Your objective:
Starting at the line that has "at (1053, 235)." and stopping after the line that has "WhatsApp is located", write out those lines of the listing again, switching "Fellowship Interest Form" to "Volunteer Interest Form" and leaving everything else unchanged.

Entries from a collection:
"""

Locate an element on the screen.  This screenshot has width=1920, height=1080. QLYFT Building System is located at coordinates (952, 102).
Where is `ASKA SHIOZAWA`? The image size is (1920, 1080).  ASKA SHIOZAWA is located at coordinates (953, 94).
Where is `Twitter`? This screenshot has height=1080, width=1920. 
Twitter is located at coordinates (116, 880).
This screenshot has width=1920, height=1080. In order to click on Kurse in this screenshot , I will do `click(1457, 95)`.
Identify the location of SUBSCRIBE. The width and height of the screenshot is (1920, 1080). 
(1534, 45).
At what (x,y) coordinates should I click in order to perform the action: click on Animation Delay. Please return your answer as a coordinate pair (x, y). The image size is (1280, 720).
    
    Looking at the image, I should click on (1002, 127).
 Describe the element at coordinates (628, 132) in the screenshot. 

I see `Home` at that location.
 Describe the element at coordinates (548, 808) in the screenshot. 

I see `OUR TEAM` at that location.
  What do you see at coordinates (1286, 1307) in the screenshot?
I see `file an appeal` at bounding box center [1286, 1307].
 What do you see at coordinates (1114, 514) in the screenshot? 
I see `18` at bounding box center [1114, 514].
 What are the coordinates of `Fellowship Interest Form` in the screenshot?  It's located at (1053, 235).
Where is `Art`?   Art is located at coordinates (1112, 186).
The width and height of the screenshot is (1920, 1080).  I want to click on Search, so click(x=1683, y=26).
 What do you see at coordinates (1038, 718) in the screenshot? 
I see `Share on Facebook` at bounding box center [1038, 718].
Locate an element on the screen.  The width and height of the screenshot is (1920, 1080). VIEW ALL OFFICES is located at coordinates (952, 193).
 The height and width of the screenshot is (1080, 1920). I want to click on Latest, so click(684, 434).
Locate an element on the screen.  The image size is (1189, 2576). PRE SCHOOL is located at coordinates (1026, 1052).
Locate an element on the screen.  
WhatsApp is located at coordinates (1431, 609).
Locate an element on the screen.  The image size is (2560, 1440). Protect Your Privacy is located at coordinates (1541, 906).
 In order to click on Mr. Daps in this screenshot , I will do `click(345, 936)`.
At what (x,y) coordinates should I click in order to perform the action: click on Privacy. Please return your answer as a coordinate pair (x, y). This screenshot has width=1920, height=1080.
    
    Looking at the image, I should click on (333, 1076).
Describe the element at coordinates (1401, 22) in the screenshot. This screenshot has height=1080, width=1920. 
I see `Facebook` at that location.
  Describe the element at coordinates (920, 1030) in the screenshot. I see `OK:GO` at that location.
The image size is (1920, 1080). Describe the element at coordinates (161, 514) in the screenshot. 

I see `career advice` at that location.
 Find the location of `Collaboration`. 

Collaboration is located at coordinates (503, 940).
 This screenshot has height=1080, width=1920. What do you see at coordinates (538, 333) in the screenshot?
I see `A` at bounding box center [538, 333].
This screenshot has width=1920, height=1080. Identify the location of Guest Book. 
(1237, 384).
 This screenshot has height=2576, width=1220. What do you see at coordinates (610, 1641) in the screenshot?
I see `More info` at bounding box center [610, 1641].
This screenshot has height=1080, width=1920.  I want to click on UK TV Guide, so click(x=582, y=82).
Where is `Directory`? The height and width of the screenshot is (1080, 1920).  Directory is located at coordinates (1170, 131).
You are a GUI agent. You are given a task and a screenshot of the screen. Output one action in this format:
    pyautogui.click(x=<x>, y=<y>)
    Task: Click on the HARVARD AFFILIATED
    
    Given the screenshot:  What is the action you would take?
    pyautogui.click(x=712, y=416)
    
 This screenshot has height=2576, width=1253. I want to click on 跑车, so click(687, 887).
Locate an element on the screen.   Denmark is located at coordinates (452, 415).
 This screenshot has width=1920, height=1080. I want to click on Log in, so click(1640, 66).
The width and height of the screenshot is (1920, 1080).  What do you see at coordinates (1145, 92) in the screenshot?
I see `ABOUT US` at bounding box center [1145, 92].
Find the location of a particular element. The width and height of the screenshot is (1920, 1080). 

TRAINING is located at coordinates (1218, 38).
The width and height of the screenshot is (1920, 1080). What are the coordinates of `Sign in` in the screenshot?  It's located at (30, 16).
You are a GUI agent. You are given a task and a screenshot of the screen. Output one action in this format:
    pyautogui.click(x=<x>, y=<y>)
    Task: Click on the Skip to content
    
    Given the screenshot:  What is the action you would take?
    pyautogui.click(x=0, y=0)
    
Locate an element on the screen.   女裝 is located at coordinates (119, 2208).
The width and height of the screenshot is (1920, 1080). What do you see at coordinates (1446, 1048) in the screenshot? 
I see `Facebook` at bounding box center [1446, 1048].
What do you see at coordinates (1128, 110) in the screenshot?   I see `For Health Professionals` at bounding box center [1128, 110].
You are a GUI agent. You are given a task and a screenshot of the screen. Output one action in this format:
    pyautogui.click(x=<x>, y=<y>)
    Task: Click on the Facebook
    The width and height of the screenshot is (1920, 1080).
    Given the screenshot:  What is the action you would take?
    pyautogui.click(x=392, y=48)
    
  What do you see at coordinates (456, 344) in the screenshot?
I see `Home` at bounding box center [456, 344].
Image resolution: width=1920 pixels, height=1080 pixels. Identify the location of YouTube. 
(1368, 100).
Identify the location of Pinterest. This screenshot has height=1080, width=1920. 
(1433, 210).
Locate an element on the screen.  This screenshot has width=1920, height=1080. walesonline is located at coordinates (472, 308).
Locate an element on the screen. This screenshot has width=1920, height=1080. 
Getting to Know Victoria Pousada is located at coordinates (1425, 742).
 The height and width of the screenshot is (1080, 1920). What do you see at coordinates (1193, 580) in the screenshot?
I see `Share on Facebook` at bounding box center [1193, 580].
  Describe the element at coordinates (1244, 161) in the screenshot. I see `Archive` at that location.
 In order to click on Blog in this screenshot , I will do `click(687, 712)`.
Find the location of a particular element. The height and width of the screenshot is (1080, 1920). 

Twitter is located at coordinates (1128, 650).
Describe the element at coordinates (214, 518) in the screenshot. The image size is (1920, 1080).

"""

Task answer:
 What are the coordinates of `Volunteer Interest Form` in the screenshot?  It's located at (1053, 235).
Where is `Art`?   Art is located at coordinates (1112, 186).
The width and height of the screenshot is (1920, 1080).  I want to click on Search, so click(x=1683, y=26).
 What do you see at coordinates (1038, 718) in the screenshot? 
I see `Share on Facebook` at bounding box center [1038, 718].
Locate an element on the screen.  The width and height of the screenshot is (1920, 1080). VIEW ALL OFFICES is located at coordinates (952, 193).
 The height and width of the screenshot is (1080, 1920). I want to click on Latest, so click(684, 434).
Locate an element on the screen.  The image size is (1189, 2576). PRE SCHOOL is located at coordinates (1026, 1052).
Locate an element on the screen.  
WhatsApp is located at coordinates (1431, 609).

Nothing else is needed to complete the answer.